タックルすると見せかけてスライディング土下座

有明コロシアムでHERO`Sを観戦。また所英男のことが好きになる。
さてTVがからんだ格闘技の興行では、試合前に各選手のプロフィールを紹介するアオリVTRが流れるのが常だ。哲学書を読みふけるトリックスター須藤元気とか、一大会でローブローが2回入るチムコデカ男・宇野薫とか。そしてTBSがキャラづけに困るとすぐ使う常套手段が「この男が闘うのには理由があった−−それは家族のため」なのだった。父が最近死んだ、身重の妻がいる等々。私の記憶が確かならば、K-1MAXなんて8選手中6人がこれ。最近、世界SASUKE連盟総裁兼、元祖ニートの山田勝巳が家族を担ぎ出しているのも無縁ではないだろう。
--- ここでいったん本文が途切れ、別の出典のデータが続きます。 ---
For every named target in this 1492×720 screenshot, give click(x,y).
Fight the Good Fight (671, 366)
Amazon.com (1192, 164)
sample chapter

だが”家族のため”なんて格闘技にかかわらず、何でも誰でも使えるではないか。「サラリーマンの甘木何夫が上司に頭を下げるのは理由があったーーそれは家族のため」「主婦の甘木何美が台所でテンプラを揚げるのには理由があったーーそれは家族のため」「子供の甘木何也が金属バットを持って両親の寝床を襲撃するのは理由があったーーそれは家族のため」
今回はリトアニアの闘神・レミギウスがこの手口の犠牲に。「この男がもっとも大切にしている人が祖母のワンダさんである。生後すぐ両親と離れ離れになって祖母に育てられたレミギウス。しかし今、その祖母は骨が脆くなる病気で歩くこともままならない(映像では杖をついて普通に歩いている)。そしてレミギウスは稼いだファイトマネーで祖母の医療費を捻出しているのだった(近所の内科に処方されたような薬を2,3錠飲む、緊張感に欠けた映像)!レミギウスは祖母に勝利を誓う!」
横にいた友人Iが呟いた「これ、ただの老衰じゃねえか」の言葉に、私は小さく頷いた。